As an old-school comic book nerd, I have always bitched loudly about how Hollywood screws up superheroes when they translate them to the big screen. In 1978, when Superman The Movie came out, I loved Christopher Reeve, but absolutely hated what they did to Krypton and Lex Luthor. I don’t care how much he says he loves the comics, Richard Donner had no clue about what made Superman work. When Tim Burton did Batman, he got close enough for honors, but still had to tinker with a core concept by having The Joker be the person who killed Batman’s parents. The Marvel movies seem to hew much more closely to the source material, but since I haven’t really seen one since Iron Man (which was great), I can’t really judge. I was always a DC guy. Eventually I’ll watch the Marvel movies, and I’m sure I’ll enjoy them.

As soon as I heard the director of Shazam say that it was “‘Big,’ but with superpowers” I knew not to expect anything close to my favorite superhero. If anything, Shazam is a mean-spirited parody of Captain Marvel. It’s heartbreaking to know that future generations will see him this way, and not realize how great the original comics are.  I’m sad about that, but I’m resigned to it.

That’s why I won’t see it. I’m too emotionally invested in the original version of Captain Marvel to possibly enjoy this incarnation. The silver lining is that maybe the movie will do well enough that DC will reprint more of the pre-1984 comics, particularly the ones from the 1940s and 50s. Those are the real gems. DC proved with their Convergence and Thunderworld versions of Shazam that they can still do the character justice. It’s shame that, with the movie being a hit, they probably won’t ever do new comics that treat Captain Marvel with the respect he deserves.
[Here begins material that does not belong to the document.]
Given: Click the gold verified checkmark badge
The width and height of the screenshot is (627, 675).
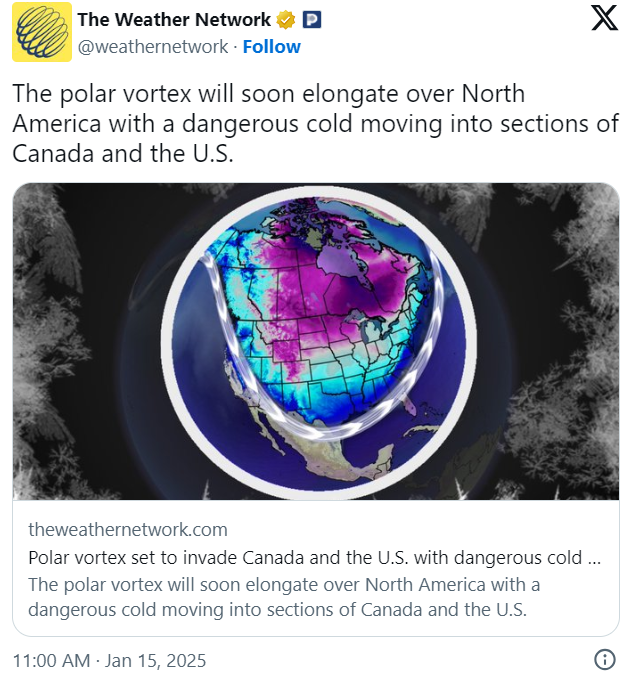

I would like to extend a special thank you and some links to some great articles on the topic from my friend, Carl Shinyama. Carl has covered this subject extensivly in a series of articles at Quora, and you can find links to some of the them HERE. Carl’s articles allowed me to directly reference how horrible the 2012 reboot of Shazam was without actually having to go look at the comics. Follow the link in his name to find his daily “Captain Marvel Project,” which is filled with great information on the best superhero ever.

In case you’re wondering, I couldn’t bring myself to illustrate this post with any images of the movie or the new comics. Except for the convergence cover, all the images are publications from the 1970s.

AIR Notes

You can listen to our sister interent station, The AIR, at the website or on this embedded player…
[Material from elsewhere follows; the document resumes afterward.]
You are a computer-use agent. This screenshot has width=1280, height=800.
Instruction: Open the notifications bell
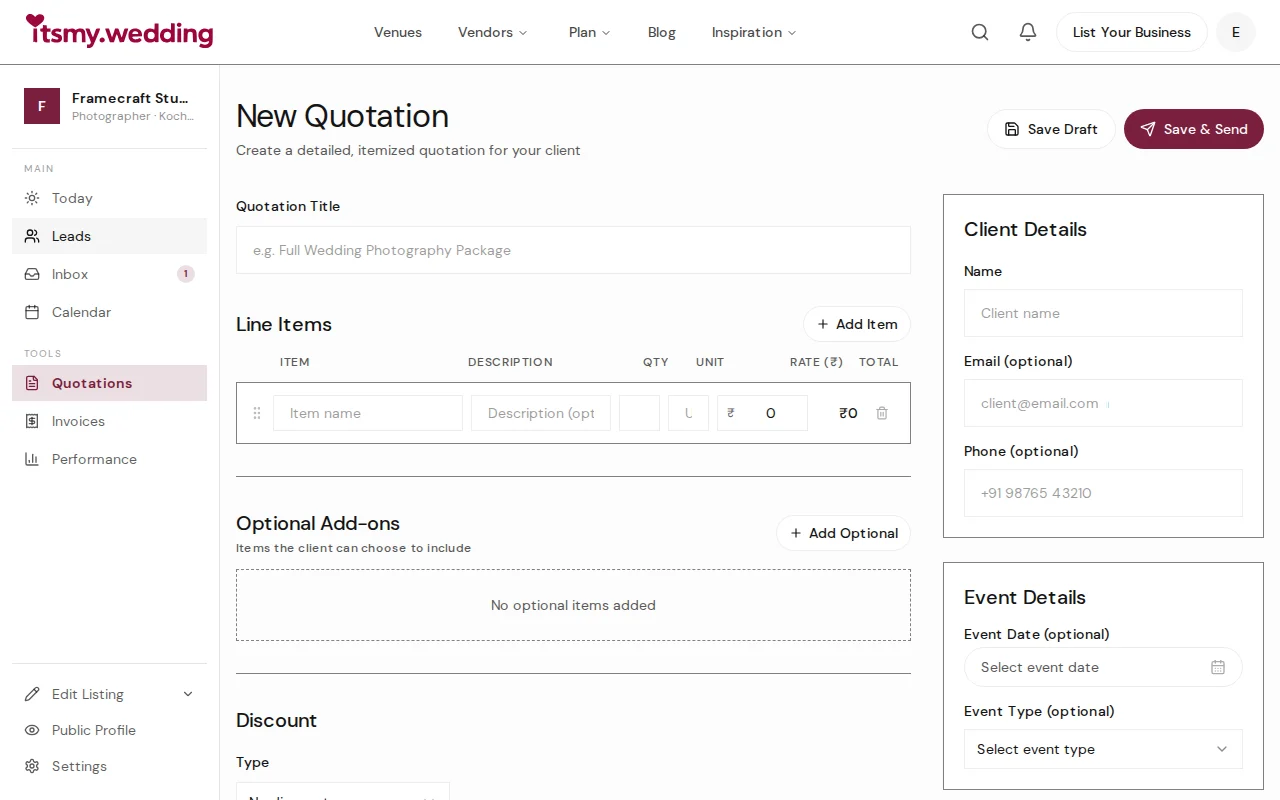(1027, 31)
Just a brief mention for Friday. Radio Free Charleston International and Sydney’s Big Electric Cat are in reruns this week. RFC International is taking the week off because yours truly, who hosts that show, had a doctor’s appointment and other deadlines, and didn’t get the chance to do a new episode.
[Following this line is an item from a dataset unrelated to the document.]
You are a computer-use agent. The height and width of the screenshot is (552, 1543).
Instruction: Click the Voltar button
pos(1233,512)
Sydney’s Big Electric Cat, as well as our other programs supplied by Haversham Recording Institute in London, will be on a reduced schedule, and will have new shows every other week for the foreseeable future. Sydney’s Big Electric Cat, Prognosis and Psychedelic Shack are labors of love, and the folks at Haversham are dealing with a greatly increased workload due to them providing international coverage of the on-again/off-again Brexit shenanigans, so they had to cut back. Still, it’ll be great to have the shows every other week, and in the off weeks, we’ll bring you classic episodes, like we’re doing this week.

All our other shows should continue to bring you fresh episodes every week…until we have to go out of town or something.

And that is this week’s PopCulteer.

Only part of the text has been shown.